Parrot Assembler
The Parrot Assembler's job is to take .pasm (Parrot Assembly) files and assemble them into Parrot bytecode. Plenty of references for Parrot assembly syntax already exist, so we won't go into details there. The assembler does its job by reading a .pasm file, extracting numeric and string constants from it, and reassembling the bits into bytecode.
The first pass goes through and expands constants, macros, and local labels. Syntax is described later on, in the 'Macro' section. The next pass goes through and collects the numeric and string constants along with the definition points and PCs of labels.
If you would like to view the text after the macro expansion pass, use the -E
flag.
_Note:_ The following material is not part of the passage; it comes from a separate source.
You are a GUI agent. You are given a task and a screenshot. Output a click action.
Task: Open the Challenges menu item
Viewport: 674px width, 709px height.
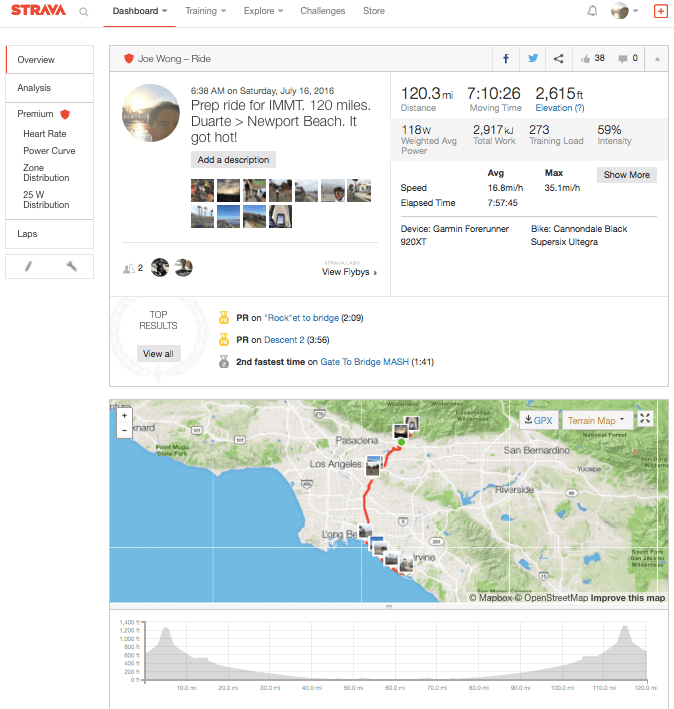pyautogui.click(x=322, y=11)
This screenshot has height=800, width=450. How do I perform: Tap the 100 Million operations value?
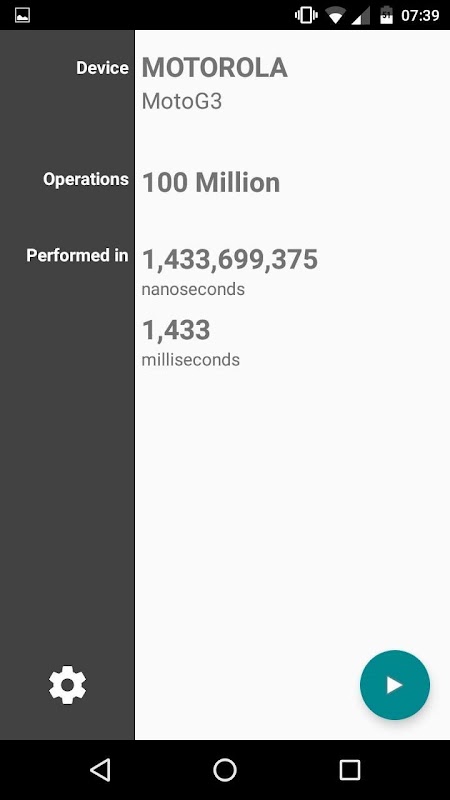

This flag simply tells the assembler to quit after the Macro
class does it thing.
The final pass replaces label occurrences with the appropriate PC offset and accumulates the (finally completely numeric) bytecode onto the output string. The XS portion takes the constants and bytecode, generates a header, tacks the constants and bytecode on, and finally prints out the string.
Macro
The Parrot assembler's macro layer has now been more-or-less defined, with one or two additions to come. The addition of the '.' preface will hopefully make things easier to parse, inasmuch as everything within an assembler file that needs to be expanded or processed by the macro engine will have a period ('.') prepended to it.
The macro layer implements constants, macros, and local labels. Including files will be done later on, but this handles most of the basic needs we have for macros.
To create a macro, the syntax is slightly different.
.macro swap (A,B,TEMP) # . marks the directive
set .TEMP,.A # . marks the special variable.
set .A,.B
set .B,.TEMP
.endm # And . marks the end of the macro.
Macros support labels that are local to a given macro expansion, and the syntax looks something like this:
.macro SpinForever (Count)
.local $LOOP: dec .COUNT # ".local $LOOP" defines a local label.
branch .$LOOP # Jump to said label.
.endm
Include this macro as many times as you like, and the branch statement should do the right thing every time. To use a global label, just as you usually do.
Constants are new, and the syntax looks like:
.constant PerlHash 6 # Again, . marks the directive
new P0, .PerlHash # . marks the special variable for expansion.
Several constants are predefined in the Macro class, but are not generated dynamically as they should be, at least not yet.
.constant Array 0
.constant PerlUndef 1
...
This should be generated from include/parrot/pmc.h, but my plans are to add a '.include' directive so we can '.include <constants.pmc>', and let pmc2c build the .pmc file at the same time as it builds pmc.h.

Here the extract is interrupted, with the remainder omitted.